> [Goal of the exercise] Copy out the items unchanged, starting with the line that contains "The width and height of the screenshot is (1420, 840)." and going on through the line that contains "Select combined tabbed", and give nothing else.

> [Supplied material]
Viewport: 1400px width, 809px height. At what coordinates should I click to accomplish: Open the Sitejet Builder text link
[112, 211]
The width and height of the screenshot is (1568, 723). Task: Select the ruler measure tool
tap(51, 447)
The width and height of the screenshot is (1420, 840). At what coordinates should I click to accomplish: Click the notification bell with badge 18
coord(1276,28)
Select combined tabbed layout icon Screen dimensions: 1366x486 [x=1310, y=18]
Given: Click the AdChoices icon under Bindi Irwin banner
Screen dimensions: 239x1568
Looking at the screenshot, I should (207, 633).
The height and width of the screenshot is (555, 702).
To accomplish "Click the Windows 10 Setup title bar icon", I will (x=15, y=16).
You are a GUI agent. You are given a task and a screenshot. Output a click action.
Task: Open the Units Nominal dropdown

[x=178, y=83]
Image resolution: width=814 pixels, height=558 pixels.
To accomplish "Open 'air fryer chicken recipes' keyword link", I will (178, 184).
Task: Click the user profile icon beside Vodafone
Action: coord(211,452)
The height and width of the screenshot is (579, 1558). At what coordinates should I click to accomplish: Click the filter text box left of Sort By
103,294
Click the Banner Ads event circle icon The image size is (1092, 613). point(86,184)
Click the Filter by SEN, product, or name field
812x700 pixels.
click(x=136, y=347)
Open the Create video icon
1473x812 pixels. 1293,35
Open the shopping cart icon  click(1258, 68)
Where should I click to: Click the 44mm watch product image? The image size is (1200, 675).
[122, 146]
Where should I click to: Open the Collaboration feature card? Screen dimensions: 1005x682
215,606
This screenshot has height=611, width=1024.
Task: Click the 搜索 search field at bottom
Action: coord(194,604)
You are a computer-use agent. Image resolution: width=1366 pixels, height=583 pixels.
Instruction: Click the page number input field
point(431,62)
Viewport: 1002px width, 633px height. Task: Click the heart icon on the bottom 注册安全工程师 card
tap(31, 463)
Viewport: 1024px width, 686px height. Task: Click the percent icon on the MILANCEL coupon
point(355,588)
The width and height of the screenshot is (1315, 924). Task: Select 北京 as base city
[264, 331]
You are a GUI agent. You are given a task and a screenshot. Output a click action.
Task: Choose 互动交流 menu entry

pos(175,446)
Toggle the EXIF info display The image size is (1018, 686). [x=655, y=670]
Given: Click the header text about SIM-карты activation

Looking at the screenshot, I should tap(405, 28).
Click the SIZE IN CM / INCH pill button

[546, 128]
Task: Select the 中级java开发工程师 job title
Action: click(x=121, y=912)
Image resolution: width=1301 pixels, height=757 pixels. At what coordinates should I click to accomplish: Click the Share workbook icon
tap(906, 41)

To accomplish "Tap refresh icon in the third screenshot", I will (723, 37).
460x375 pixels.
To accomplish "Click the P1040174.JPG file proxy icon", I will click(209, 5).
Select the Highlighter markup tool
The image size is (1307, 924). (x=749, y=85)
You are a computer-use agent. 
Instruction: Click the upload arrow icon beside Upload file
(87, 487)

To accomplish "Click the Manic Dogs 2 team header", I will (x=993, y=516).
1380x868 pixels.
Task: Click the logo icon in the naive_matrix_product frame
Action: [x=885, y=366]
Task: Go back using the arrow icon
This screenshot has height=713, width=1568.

> [Exercise response]
The width and height of the screenshot is (1420, 840). At what coordinates should I click to accomplish: Click the notification bell with badge 18
coord(1276,28)
Select combined tabbed layout icon Screen dimensions: 1366x486 [x=1310, y=18]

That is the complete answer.